I'm glad you made it in one piece. I remember joining a Mothering magazine local mommy/child group. It didn't take me long to figure out that I did not have enough $$ to be a true Mothering magazine mother. I didn't have the designer/handcrafted/organic stroller, diaper backpack, sling, specially designed nursing wear, diaper covers, Volvo. And to top it all off, I immunized and owned a television.
I really liked this post. Have a wonderful trip you hip mama.
Yes Suburban. Why do we need that edge with the Mama these days? The soft and vulnerable mother seems ridiculed or somehow less strong. Isn't there strength in real connection? And, can't you still look good and feel good about yorself -- both the self separate from and connected to -- children?
I live in LA, where the bar for Hip Mama's is so high that I have happily never considered vaulting over it even a remote possibility. I KNEW there was something good about living here.
Just from a writing standpoint, what a tight piece this is.
Much like yer arse, I'm sure.
My bottom line is this: when I see hip mothers, I look immediately to their children, worried. If the mother has put that much time and thought into herself, something had to give somewhere.
Yeah, you just go ahead and be a Momma and don't worry about the hip part and be as old fashionedly maternal as you can be, there is nothing wrong with that. I get so tired of everybody trying to redefine motherhood into something bigger and better and different than it is. And, no thanks, I have had my kids, I am a granny now.
You know, when I go off somewhere on vacation and am not in the middle of actual active vacationing, I am sitting on the hotel bed flipping through cable channels and hoping something good is on HBO. You go off and get even more clever and inspiring.
"I'm so cool I barely notice bfeeding" - love that. I felt similarly about being pregnant - it was no hip, carefree, glowing with life and bursting with beauty experience for me (barf, barf, moan, pee, moan, ow). I must confess that I have never wanted to pay attention to clothes, though, back to your perfectly captured Hip Mama diatribe. I have always really wanted the chromatic wardrobe of 12 effortless wrinkle free (stylish? sure!) black and grey pieces so I never had to think about my clothing. That would be a lot of effort in the end, as you point out, though! Love the musings on the choosing of clothes. How many hours have women spent choosing their clothes? That would be a # to calculate.

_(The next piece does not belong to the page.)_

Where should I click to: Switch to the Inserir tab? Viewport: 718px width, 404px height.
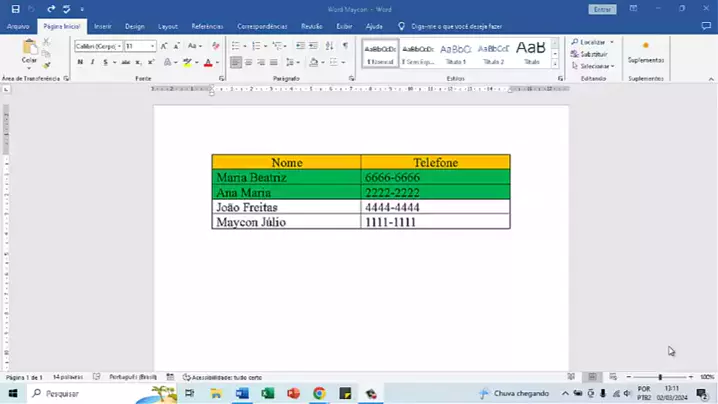(102, 26)
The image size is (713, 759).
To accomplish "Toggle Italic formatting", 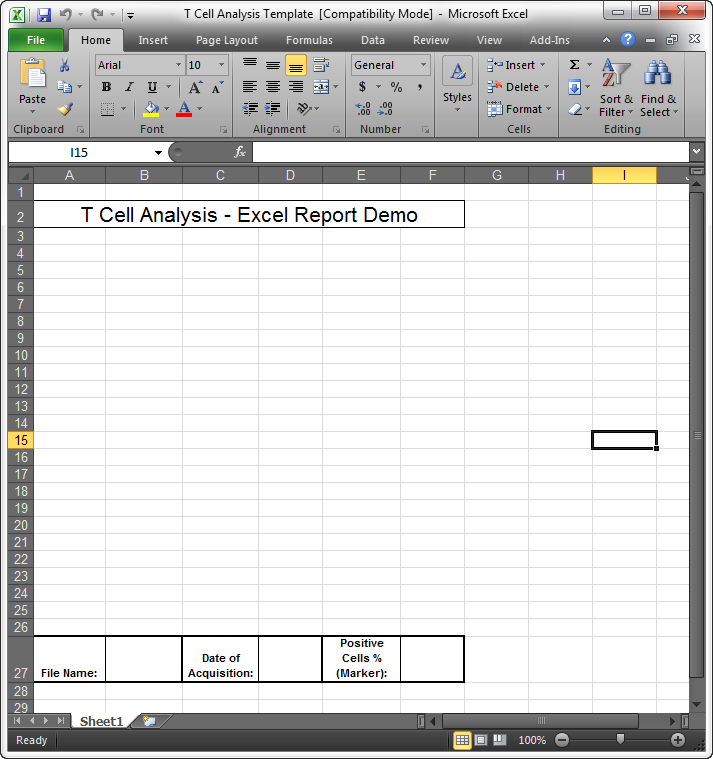I will 129,87.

hip mama is just to hard. i guess some women pull it off. i found my self in NYC last year, and realized i was so less hip than i thought i was. which, quite frankly, was not much at all.
hip is contemplative.
you are so exactly right.
(nobody would ever, ever, ever mistake me for hip.)
I am so glad that someone else felt like she couldn't possibly live up to the manufactured persona of the Hip Mama. Perhaps someday, we can live in a world where we aren't expected to be that much cooler just to prove that motherhood hasn't eaten our brains for breakfast.
We go to NYC in the early summer. I wear capris, tank tops, flip flops, and sunglasses. That will get you anywhere, even to a broadway show.
I love this: "But for the Matron, casual and without thought translated into: studied." For the Swistle, too!
I think the whole hip mama thing is a bit dangerous. You have to have a dangerous amount of self-centeredness to pull it off. Definitely not for me.
I'm taking Social Butterfly to NYC later this year. I'll be the middle-aged mom with a great haircut and cute shoes who is decidedly not hip.
Reading this was liberating. Thank you. I accept that I am not hip. And now I can accept that "hip" is something constructed and packaged by advertisers--and if I have to spend so much time and money on it, well, I lose my cool (pun intended).